> [Excerpted text]:
------------

A Tetris game piece, or “tetrimino” for those in the know, is a shape composed of four equal squares. As the different shapes (I, O, Z, T, L) fall down the screen more and more quickly, you try to stack them on top of each other perfectly, with no gaps. It’s not as easy as it sounds. It takes time, patience, and excellent hand-eye coordination, not to mention no life and a disinterest in eating.
When attempting to maximize your small storage unit, think of your stuff as tetriminos:
- A couch is like an “I” piece — a line of four squares
- Four small packing boxes or a square table is an “O”
- Two armchairs are an “S” or “Z”
- A loveseat with an ottoman makes a “T”
Obviously, some items don’t lend themselves to this rubric, like that ridiculous table-slash-art piece you bought when you thought you were a hipster. For stuff like that, you’ll need to rent a chipper.
Map Your Space
In Tetris, you don’t have much time to figure out where the shape will go. The beauty of filling a small storage unit like a Tetris field is that you can examine all the “game pieces” at once and formulate a master plan.
- Look at each item destined for the storage unit and convert it into a tetrimino. In your mind, of course. What are you, a magician?
- Make a rough sketch of how these “tetriminos” will fit together in the three-dimensional space of the unit.
- Bring along a stack of quarters. Damn. You just relapsed.
A few gaps here or there are inevitable, of course, but if you can see your items as blocks of squares, you’re either on the right track or taking too much acid. Either way works.
Tried and True Methods
Although you might have lapsed into cursing, banging on the video console, or accusing onlookers of tainting your mojo in the arcade, those methods aren’t going to work in a storage unit. For practical packing, remember:
- Start with the back wall of the unit. You’ll want to stack those items that you won’t need until you empty the unit again. Like your Gameboy.

------------

> [Data section]:
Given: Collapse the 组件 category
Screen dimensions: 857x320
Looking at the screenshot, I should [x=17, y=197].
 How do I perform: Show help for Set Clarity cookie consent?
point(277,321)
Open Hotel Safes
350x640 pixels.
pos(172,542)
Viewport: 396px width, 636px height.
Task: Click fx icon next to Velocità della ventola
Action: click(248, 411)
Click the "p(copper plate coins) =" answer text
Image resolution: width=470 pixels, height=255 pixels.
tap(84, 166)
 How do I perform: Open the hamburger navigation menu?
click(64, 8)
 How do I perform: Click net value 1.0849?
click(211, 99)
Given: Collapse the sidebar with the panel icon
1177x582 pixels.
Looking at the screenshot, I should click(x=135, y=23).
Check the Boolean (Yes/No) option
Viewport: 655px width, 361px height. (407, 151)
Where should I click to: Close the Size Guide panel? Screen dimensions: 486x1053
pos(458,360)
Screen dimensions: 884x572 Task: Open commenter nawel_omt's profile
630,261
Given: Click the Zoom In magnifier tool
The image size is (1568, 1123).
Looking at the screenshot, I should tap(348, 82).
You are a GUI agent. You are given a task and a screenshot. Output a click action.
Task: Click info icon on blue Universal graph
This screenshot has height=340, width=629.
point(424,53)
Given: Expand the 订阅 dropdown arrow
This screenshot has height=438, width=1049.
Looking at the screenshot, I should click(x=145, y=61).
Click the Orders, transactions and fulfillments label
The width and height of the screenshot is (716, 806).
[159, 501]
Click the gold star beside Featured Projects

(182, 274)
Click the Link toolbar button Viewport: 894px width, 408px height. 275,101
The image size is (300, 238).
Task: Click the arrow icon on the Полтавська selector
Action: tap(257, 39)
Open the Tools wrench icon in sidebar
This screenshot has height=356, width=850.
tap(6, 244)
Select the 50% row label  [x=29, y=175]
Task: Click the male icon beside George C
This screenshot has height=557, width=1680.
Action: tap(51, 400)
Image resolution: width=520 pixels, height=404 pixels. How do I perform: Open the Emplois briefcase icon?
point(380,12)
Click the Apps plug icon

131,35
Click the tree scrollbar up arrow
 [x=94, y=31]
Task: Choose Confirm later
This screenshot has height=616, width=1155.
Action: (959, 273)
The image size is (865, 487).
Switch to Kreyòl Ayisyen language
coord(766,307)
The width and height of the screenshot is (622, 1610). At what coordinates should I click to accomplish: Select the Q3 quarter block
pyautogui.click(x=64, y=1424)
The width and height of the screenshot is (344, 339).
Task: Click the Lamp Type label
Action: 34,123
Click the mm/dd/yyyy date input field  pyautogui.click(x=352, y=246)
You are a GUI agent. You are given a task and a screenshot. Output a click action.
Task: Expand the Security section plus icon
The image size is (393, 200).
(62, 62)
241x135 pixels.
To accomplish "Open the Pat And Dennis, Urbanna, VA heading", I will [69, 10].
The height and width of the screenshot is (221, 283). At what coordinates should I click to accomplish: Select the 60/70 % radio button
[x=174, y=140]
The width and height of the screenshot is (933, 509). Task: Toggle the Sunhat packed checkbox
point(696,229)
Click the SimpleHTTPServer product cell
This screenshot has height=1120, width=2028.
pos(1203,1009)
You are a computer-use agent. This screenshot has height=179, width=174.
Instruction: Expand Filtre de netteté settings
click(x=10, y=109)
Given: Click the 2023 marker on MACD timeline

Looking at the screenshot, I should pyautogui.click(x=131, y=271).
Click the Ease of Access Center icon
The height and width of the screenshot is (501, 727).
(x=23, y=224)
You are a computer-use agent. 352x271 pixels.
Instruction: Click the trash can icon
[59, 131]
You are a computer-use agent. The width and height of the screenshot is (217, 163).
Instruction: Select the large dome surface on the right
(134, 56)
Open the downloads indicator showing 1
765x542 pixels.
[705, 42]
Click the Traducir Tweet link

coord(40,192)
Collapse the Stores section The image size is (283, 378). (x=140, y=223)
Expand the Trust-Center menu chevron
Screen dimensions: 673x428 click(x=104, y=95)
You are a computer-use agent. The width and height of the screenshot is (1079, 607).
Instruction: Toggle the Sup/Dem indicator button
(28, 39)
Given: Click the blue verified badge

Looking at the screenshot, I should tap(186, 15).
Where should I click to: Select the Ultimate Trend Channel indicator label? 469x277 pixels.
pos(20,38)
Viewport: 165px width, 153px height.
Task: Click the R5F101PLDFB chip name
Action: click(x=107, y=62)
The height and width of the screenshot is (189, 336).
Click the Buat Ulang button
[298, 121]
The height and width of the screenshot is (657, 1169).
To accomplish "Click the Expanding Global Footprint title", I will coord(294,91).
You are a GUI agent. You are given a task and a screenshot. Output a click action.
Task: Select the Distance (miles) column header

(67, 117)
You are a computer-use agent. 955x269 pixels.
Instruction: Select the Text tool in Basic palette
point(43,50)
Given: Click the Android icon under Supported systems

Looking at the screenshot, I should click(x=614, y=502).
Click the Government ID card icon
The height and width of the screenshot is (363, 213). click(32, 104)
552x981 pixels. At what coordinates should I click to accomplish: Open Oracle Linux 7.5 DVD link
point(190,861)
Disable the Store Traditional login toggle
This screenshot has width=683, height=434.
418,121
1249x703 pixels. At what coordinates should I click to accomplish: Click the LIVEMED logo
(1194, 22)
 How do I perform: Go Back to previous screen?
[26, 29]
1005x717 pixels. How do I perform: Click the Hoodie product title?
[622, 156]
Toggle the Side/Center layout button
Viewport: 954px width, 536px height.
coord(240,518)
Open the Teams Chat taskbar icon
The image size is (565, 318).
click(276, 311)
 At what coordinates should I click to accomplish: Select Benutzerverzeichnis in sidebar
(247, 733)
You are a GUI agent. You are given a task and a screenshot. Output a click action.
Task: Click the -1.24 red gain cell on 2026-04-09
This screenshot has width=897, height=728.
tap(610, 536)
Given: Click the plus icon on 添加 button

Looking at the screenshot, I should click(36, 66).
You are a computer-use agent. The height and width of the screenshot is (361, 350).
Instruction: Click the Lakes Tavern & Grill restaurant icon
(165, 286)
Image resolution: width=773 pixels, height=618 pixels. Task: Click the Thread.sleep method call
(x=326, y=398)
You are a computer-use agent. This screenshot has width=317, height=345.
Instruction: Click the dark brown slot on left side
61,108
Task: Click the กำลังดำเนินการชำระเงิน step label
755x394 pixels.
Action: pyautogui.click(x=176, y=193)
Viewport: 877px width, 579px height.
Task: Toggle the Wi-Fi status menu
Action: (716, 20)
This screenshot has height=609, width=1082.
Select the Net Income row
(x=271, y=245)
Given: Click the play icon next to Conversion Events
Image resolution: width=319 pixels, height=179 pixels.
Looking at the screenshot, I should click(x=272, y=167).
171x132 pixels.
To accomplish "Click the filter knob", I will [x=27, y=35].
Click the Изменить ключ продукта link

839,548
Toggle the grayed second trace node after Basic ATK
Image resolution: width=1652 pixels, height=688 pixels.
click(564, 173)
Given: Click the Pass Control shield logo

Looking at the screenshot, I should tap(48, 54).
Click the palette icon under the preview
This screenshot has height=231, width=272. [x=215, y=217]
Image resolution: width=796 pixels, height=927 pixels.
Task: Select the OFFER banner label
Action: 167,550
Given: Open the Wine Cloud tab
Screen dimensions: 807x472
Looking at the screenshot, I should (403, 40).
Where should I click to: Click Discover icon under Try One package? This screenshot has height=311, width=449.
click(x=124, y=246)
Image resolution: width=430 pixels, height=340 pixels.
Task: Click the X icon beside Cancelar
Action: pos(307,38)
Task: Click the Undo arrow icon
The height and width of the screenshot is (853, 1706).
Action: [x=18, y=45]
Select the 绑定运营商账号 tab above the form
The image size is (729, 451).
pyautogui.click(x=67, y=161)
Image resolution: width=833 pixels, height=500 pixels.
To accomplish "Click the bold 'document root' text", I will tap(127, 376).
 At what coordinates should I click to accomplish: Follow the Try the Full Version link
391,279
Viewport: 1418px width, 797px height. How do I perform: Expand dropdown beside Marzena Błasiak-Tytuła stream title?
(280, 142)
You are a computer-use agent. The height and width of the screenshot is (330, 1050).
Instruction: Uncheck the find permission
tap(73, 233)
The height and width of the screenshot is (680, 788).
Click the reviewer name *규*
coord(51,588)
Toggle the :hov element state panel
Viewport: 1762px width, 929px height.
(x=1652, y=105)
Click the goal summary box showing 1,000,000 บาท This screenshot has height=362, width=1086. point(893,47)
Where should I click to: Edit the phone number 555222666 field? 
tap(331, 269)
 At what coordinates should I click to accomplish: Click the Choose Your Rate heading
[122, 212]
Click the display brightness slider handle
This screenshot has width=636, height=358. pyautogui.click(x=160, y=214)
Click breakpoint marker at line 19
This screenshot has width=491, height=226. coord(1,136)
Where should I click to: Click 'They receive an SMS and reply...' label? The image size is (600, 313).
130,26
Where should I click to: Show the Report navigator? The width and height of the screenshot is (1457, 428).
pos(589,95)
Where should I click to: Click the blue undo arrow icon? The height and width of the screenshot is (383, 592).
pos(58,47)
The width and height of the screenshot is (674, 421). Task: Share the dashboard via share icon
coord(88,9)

------------

> [Short task 1]: In the records, take the line containing "has height=179, width=174." and every line after it through the one containing "I will coord(294,91).", and recast them as a numbered list with the blank lines dropped.
> [Short task 2]: Continue the text on packing a storage unit like Tetris from where it stops.

> [Exercise answer 1]:
1. You are a computer-use agent. This screenshot has height=179, width=174.
2. Instruction: Expand Filtre de netteté settings
3. click(x=10, y=109)
4. Given: Click the 2023 marker on MACD timeline
5. Looking at the screenshot, I should pyautogui.click(x=131, y=271).
6. Click the Ease of Access Center icon
7. The height and width of the screenshot is (501, 727).
8. (x=23, y=224)
9. You are a computer-use agent. 352x271 pixels.
10. Instruction: Click the trash can icon
11. [59, 131]
12. You are a computer-use agent. The width and height of the screenshot is (217, 163).
13. Instruction: Select the large dome surface on the right
14. (134, 56)
15. Open the downloads indicator showing 1
16. 765x542 pixels.
17. [705, 42]
18. Click the Traducir Tweet link
19. coord(40,192)
20. Collapse the Stores section The image size is (283, 378). (x=140, y=223)
21. Expand the Trust-Center menu chevron
22. Screen dimensions: 673x428 click(x=104, y=95)
23. You are a computer-use agent. The width and height of the screenshot is (1079, 607).
24. Instruction: Toggle the Sup/Dem indicator button
25. (28, 39)
26. Given: Click the blue verified badge
27. Looking at the screenshot, I should tap(186, 15).
28. Where should I click to: Select the Ultimate Trend Channel indicator label? 469x277 pixels.
29. pos(20,38)
30. Viewport: 165px width, 153px height.
31. Task: Click the R5F101PLDFB chip name
32. Action: click(x=107, y=62)
33. The height and width of the screenshot is (189, 336).
34. Click the Buat Ulang button
35. [298, 121]
36. The height and width of the screenshot is (657, 1169).
37. To accomplish "Click the Expanding Global Footprint title", I will coord(294,91).

> [Exercise answer 2]:
- Make sure to put the heavier pieces on the floor (preferably on a wooden pallet to prevent moisture from accumulating). You don’t want your granny’s armoire to fall on you when you start unloading, however funny your sponsor insists the video will be on Instagram.
- Save a portion at the front of the unit for those things that don’t convert to square shapes and that you can’t bring yourself to shred. Like your clothing rack of stone washed jeans and collection of giant teddy bears.
- Create an aisle down the middle of your storage unit. Otherwise, you’ll have to make like The Flying Wallendas to retrieve items from the back of the room.
- Affix large labels on boxes’ forward-facing sides so you can find your mini fish coin purse (with your secret stash of arcade tokens) without having to open up each carton.
- Use only two sizes of boxes. Ideally, four small boxes grouped together — in which you place heavy items, like all your self-help books — should be roughly the same size as a large box.
And there you have it. You’ve finally put this very specific and mostly useless talent of yours to good use. Just remember that Tetris is merely a model for using cubic space to its full advantage. There’s no need to pack the unit the way you play the game: fast and frantic.
Oh, and another thing. You might want to get a new sponsor.